The Beyond PLM article revisits a period before CAD platforms, PLM software, and digital workflows transformed engineering into a data-centric discipline. Rather than relying on interconnected databases and automated systems, engineering organizations once operated through what the author describes as a “human memory system,” where knowledge, coordination, and decision-making depended heavily on personal experience, physical proximity, and informal communication.
The article argues that older engineering environments functioned through a combination of paper drawings, face-to-face collaboration, and institutional memory. Engineers, machinists, manufacturing teams, and suppliers often shared understanding through conversations, handwritten notes, and years of accumulated practical experience. Drawings alone rarely captured the full reality of a product. Much of the critical context existed inside people’s minds, including why certain design decisions were made, what compromises were accepted, and which manufacturing constraints shaped the final product.
According to the article, early engineering systems succeeded not because documentation was complete, but because humans continuously filled the gaps. Experienced workers connected fragmented information across departments and interpreted ambiguous details using tacit knowledge developed over time. In many ways, organizations themselves acted as living memory networks where expertise circulated socially rather than digitally.

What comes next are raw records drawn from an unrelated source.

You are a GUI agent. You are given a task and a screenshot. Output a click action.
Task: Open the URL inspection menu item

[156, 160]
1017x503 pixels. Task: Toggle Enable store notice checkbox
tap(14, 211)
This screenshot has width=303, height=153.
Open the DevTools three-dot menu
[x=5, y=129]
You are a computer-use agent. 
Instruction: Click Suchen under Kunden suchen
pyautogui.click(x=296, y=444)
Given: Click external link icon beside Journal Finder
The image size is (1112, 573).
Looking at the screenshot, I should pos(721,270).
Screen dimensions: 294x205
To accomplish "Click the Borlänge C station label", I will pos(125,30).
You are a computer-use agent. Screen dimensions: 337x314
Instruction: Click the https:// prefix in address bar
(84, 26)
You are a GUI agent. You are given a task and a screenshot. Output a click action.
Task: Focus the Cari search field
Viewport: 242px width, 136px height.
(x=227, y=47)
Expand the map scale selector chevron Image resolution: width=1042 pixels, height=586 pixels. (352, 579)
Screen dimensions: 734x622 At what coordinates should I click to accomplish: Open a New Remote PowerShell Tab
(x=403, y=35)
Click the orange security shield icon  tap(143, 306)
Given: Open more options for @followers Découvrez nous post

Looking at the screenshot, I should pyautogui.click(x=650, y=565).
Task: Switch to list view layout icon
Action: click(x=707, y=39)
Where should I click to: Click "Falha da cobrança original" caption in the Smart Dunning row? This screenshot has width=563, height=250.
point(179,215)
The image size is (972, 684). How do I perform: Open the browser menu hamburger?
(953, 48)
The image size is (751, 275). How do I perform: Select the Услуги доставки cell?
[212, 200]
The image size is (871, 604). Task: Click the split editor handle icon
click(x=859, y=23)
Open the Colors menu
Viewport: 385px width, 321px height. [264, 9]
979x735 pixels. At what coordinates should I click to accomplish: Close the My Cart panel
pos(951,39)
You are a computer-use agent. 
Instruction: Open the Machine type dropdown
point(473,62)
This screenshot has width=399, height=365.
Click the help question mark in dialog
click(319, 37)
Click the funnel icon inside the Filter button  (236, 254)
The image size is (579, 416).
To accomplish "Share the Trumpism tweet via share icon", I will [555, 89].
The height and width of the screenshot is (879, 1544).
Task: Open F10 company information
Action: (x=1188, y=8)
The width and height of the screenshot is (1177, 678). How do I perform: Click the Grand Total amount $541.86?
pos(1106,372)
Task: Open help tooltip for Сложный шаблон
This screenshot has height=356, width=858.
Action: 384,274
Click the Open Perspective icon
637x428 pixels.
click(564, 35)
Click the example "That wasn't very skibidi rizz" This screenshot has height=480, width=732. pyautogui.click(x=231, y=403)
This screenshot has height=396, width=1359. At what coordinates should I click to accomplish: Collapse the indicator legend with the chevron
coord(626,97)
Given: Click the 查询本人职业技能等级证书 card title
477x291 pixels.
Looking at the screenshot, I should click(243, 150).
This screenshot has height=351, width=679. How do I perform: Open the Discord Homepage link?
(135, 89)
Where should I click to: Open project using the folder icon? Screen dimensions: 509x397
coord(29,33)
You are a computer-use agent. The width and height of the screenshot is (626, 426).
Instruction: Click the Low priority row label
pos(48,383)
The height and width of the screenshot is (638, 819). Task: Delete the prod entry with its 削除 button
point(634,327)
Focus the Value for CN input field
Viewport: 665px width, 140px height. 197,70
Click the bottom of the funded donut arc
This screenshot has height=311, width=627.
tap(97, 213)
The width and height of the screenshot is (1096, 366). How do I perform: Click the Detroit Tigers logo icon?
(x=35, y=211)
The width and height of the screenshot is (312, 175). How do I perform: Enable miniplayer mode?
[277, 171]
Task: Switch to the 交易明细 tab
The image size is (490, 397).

The article contrasts that environment with modern engineering software systems, which excel at storing files, revisions, bills of materials, and transactional records but often fail to preserve the reasoning behind decisions. Contemporary PLM and PDM systems manage structured data effectively, yet much of the product’s deeper history remains scattered across emails, meetings, chats, and undocumented human interactions.
A central theme of the article is that artificial intelligence will not eliminate the need for human context. Instead, future engineering platforms may need to evolve into “product memory systems” capable of capturing both structured technical data and the broader narrative surrounding design decisions. The article suggests that AI agents can process information, but they still depend on human judgment, interpretation, and contextual understanding to make engineering knowledge meaningful.
Ultimately, the article frames engineering not merely as a technical process but as a deeply human activity shaped by memory, collaboration, storytelling, and accumulated experience. Even as AI and automation reshape product development, the author argues that preserving human context may become more important than ever.